Goal: Format the lines below as a Markdown table with two columns, No. and Line, giving each non-blank line its own numbered row and omitting any blank lines. Exclude the pictures from the answer.

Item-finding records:
********

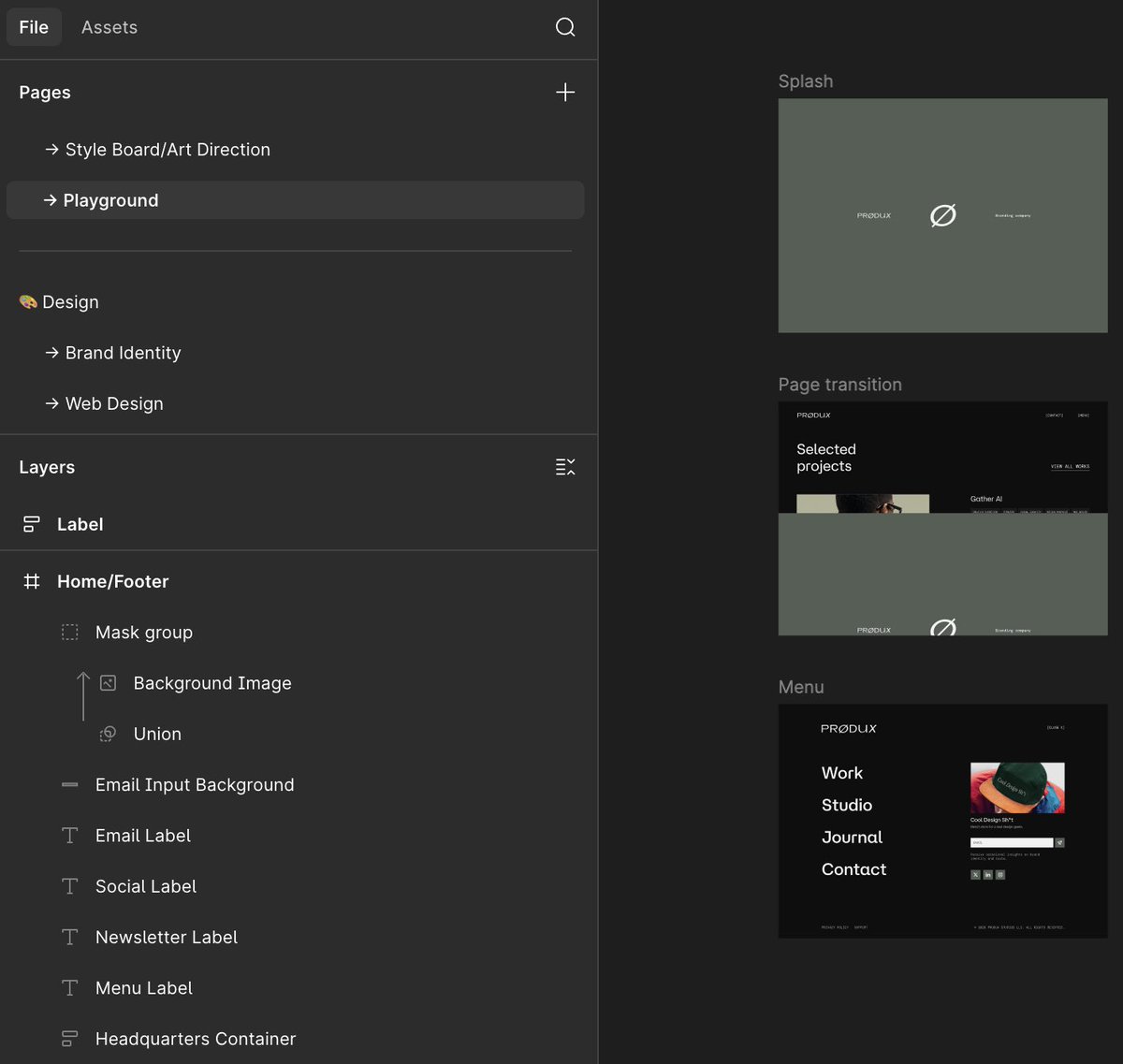1123x1064 pixels.
Task: Click the Home/Footer frame icon
Action: click(x=31, y=581)
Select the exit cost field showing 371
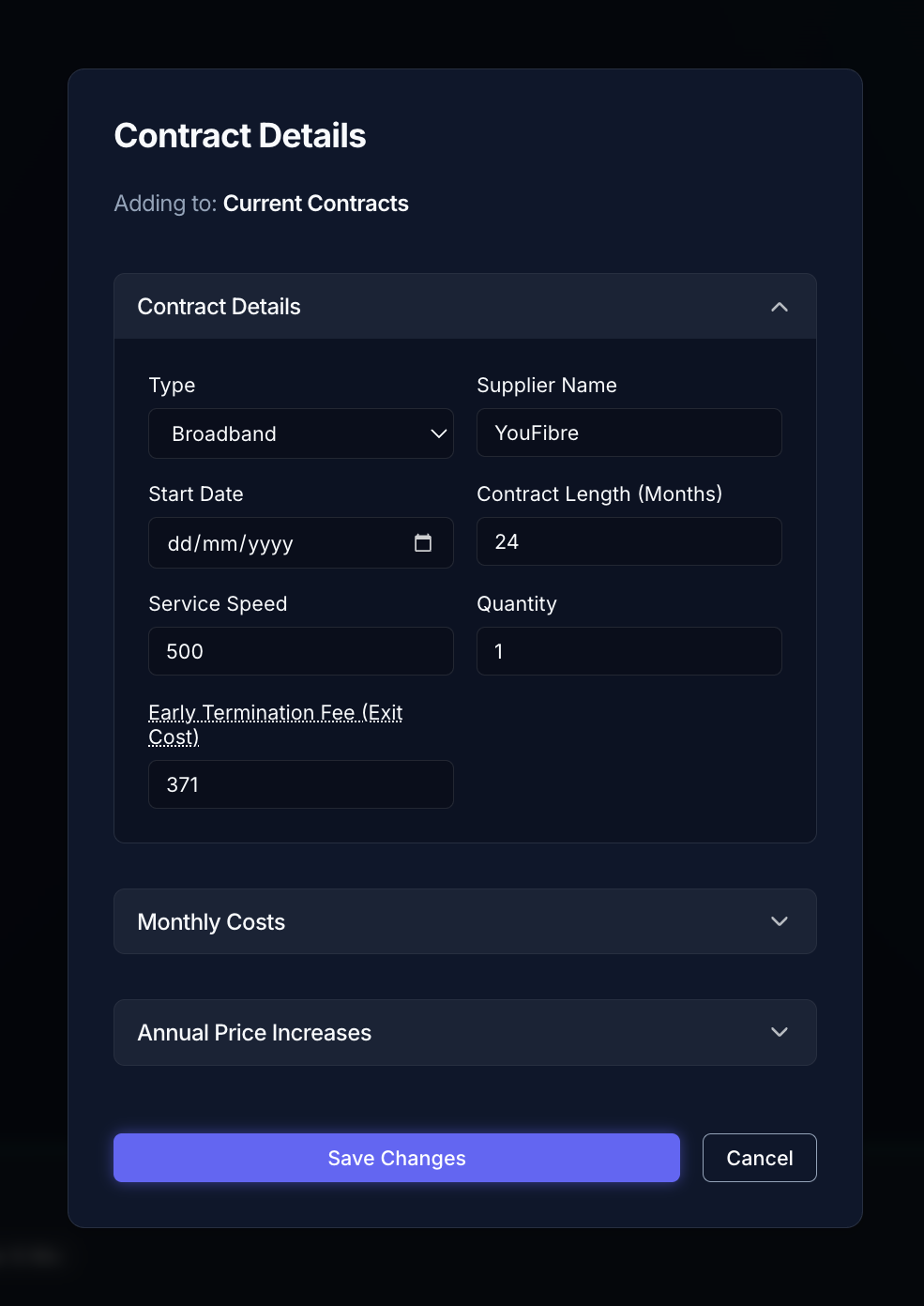The image size is (924, 1306). [x=300, y=784]
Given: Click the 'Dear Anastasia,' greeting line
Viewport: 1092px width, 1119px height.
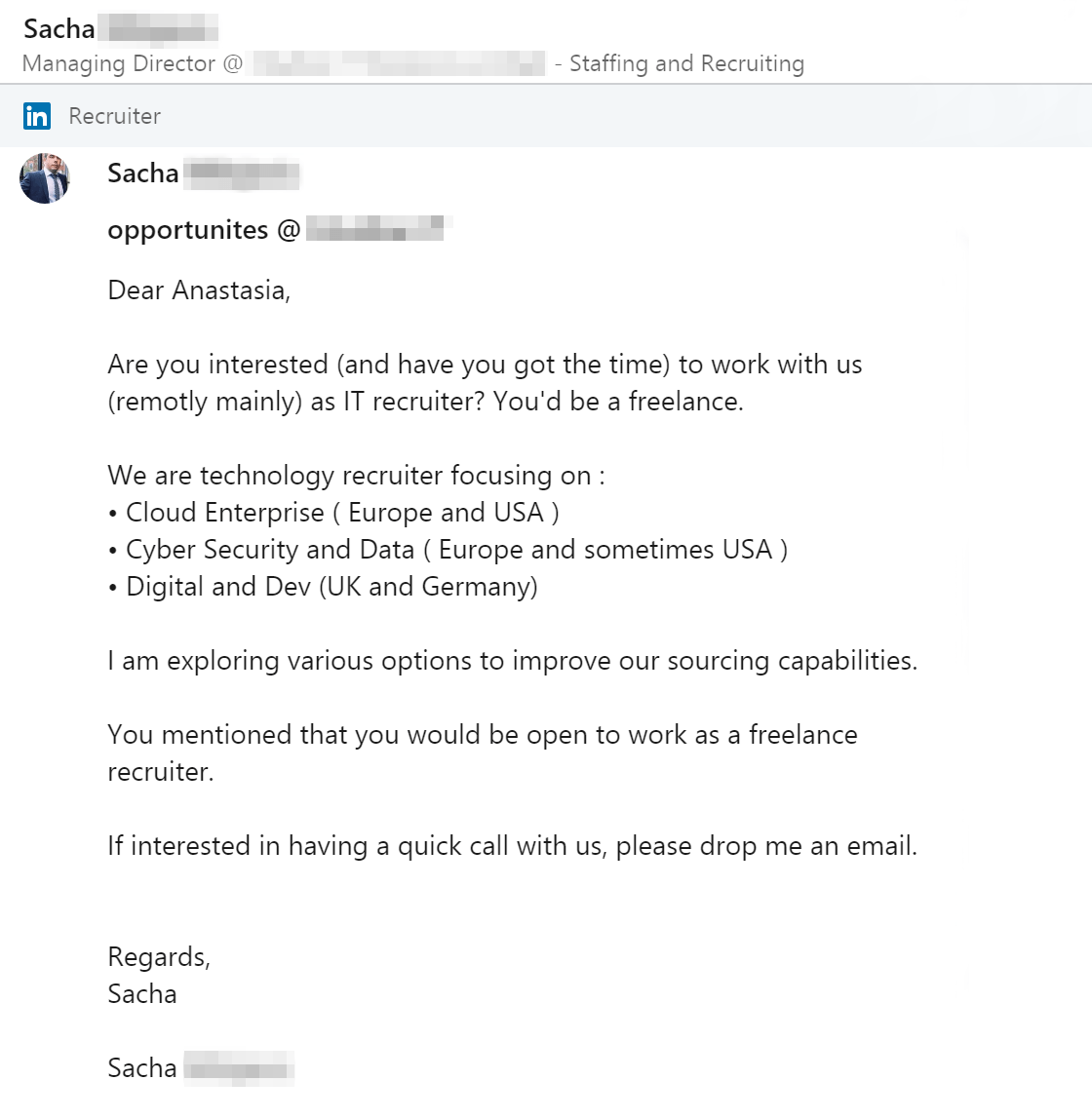Looking at the screenshot, I should click(199, 290).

********

The answer:
| No. | Line |
|---|---|
| 1 | 1123x1064 pixels. |
| 2 | Task: Click the Home/Footer frame icon |
| 3 | Action: click(x=31, y=581) |
| 4 | Select the exit cost field showing 371 |
| 5 | The image size is (924, 1306). [x=300, y=784] |
| 6 | Given: Click the 'Dear Anastasia,' greeting line |
| 7 | Viewport: 1092px width, 1119px height. |
| 8 | Looking at the screenshot, I should click(199, 290). |